I just started a developing company. We are 4 partners. Two of us are programmers.
Our start-up is slowly growing — we have a customer and few persons are interested to invest money. Now we need to hire — and here is the problem: While we — the programmer — demanded several times, that we need more coders to implement all the great ideas and projects, the other both keep talking of hiring an advertisement expert or a marketing expert or someone for the financial background or ..or .. or...
I think they are missing the point, that we need to develop much more before we can sell anything.
I want my company to be a small coding company that is doing great projects.
How can I convince my partners not to put to much overhead on it, that stops us from getting things done?
Put together a project plan with estimates for development, along with how that relates to your company getting paid. Show how, by adding more developers, you can make money faster. Also, this will give everyone a timeline for when the first project will be done, and when you will need a second project to start working on.
It is all about money to some people, so explain in terms of money how adding developers will help grow the business.
This situational is typical in most tech start ups where the core team is divided in terms of skill. The only option is to to be blunt and let your partner know that x number of people can only to y things at a time and y may not necessarily meet the deadline for your product(s). If your planned market is small you do not need a huge marketing/advertising team if its big you need more developers just to build to serve the huge market. Be vocal
Hiring people can be seen as an investment. You are willing to pay for a service and expect to receive some return for it, right? If you hire more coders, you expect to be able to deliver more software ready to go to production. If you hire marketing people, you expect to attract more clients to your startup...
I truly believe that you and your partners share the same interest: make your startup prosper, deliver good projects and make some money out of this process. So, why not focus on answering the "what can we do to maximise our return on investment?" question rather than on "what skills should my new employee have"?

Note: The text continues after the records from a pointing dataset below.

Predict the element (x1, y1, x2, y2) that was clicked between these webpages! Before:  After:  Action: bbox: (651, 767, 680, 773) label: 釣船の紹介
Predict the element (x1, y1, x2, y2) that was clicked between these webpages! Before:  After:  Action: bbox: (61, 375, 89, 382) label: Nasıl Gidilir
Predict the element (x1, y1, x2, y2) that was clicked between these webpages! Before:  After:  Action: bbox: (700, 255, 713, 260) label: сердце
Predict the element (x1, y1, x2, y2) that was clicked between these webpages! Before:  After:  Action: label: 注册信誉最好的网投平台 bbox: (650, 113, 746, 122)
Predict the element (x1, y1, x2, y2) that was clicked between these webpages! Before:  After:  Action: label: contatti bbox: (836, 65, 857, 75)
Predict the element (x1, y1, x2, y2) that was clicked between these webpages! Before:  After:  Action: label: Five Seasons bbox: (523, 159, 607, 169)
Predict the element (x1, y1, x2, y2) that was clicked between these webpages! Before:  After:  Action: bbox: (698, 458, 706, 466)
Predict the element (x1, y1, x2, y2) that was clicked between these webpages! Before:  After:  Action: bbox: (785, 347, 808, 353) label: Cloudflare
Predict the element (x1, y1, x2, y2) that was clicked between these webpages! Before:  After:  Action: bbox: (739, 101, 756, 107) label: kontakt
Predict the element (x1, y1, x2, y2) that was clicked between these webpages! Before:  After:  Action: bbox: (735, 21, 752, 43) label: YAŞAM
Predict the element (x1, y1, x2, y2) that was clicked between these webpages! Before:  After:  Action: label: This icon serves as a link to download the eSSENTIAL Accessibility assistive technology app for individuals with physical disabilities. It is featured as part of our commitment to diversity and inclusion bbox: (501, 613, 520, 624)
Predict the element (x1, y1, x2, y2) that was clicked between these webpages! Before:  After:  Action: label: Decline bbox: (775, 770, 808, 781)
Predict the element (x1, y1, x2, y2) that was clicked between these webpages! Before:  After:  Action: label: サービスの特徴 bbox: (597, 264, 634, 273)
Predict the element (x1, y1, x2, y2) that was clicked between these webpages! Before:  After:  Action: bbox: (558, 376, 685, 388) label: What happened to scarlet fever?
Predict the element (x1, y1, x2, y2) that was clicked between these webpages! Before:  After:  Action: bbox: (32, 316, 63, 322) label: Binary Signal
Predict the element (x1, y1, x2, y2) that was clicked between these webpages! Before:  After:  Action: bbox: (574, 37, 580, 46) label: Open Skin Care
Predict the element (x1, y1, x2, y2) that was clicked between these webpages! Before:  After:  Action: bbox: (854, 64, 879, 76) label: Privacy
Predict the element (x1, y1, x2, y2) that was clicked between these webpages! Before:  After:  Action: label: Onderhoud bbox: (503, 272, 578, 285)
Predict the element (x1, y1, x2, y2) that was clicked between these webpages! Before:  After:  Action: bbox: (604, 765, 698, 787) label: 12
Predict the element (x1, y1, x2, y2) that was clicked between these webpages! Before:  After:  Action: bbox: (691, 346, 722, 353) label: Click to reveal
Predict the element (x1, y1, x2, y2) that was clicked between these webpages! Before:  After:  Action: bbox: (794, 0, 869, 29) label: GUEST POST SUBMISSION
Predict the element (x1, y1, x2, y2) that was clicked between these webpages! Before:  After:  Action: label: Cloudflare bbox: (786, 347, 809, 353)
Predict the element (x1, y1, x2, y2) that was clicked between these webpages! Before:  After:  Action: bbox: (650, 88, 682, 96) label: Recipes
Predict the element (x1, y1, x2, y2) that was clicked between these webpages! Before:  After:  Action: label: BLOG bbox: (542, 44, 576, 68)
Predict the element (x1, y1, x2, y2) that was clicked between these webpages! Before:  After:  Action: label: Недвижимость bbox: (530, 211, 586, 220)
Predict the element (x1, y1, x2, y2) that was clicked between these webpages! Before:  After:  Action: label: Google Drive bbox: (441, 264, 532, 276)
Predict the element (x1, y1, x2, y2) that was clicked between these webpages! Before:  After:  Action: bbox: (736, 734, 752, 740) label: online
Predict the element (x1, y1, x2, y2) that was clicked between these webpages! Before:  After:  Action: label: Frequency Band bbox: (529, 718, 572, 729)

Though the questions seem to be the same, they face the problem using a completely different approach: investment return over skills.
Try to discuss with your partners what return you expect to have hiring one more coder. Try also to identify what return is expected by hiring marketing experts. Once you have these expectation figured out, it will be easy to prove what is the best choice without unnecessary conflicts.
Keep on working ;)
Think of a worst-case scenario and show your partner what is his potential personal exposure. If he is a man of reason, he'll understand if not -- you need to bail before it is too late. I wish someone gave me this advise 5 years ago. :)
Pay the advertising or marketing expert on commission, not salary. That way they only make money when you make money and there is no overhead.